● **DOCUMENT EXTRACT**:
======

The next transformation is define by a class attribute

[AopTemplate("ClassLevelTemplateForMethods", NameFilter="First")]
public virtual Person FirstDemo(string firstName, string lastName, int age)
{
  Console.Out.WriteLine("FirstDemo: 1");

  return new Person()
      {
        FirstName = firstName,
        LastName = lastName,
        Age = age,
      };
}

This attribute signals that the ClassLevelTemplateForMethods template should be applied to all methods of a class containing the word «First» in the method's name. The NameFilter parameter is a regular expression pattern that is used to determine which methods to include in the transformation.

ClassLevelTemplateForMethods.t4 template source code

<#@ include file="AopCsharp.ttinclude" #>

// class level template
<#= MethodStart() #><#= MethodBody() #><#= MethodEnd() #>

Result of the transformation

// class level template
public virtual Person FirstDemo(string firstName, string lastName, int age)
{
  Console.Out.WriteLine("FirstDemo: 1");

  return new Person()
      {
        FirstName = firstName,
        LastName = lastName,
        Age = age,
      };
}

The next transformations are defined by method attributes to demonstrate abilities of multiple transformations applied to the same method.

======

● **DATA PROVIDED**:
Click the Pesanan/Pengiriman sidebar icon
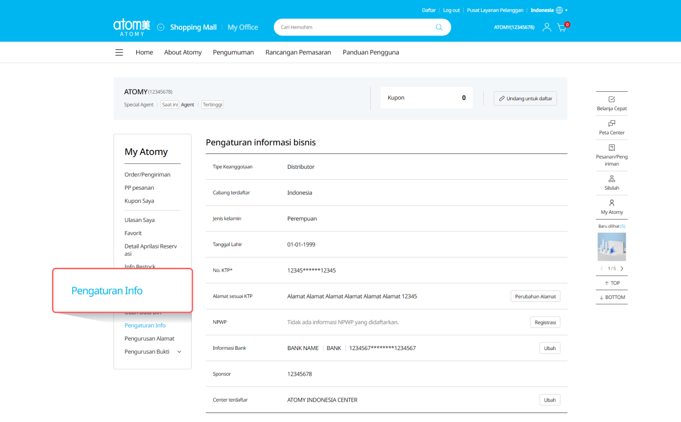The width and height of the screenshot is (681, 422). [611, 148]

======

● **REQUIREMENTS**: Please translate this sentence from the text on attribute-driven code templates into Spanish: "The NameFilter parameter is a regular expression pattern that is used to determine which methods to include in the transformation."

● **EXERCISE RESPONSE**: El parámetro NameFilter es un patrón de expresión regular que se utiliza para determinar qué métodos incluir en la transformación.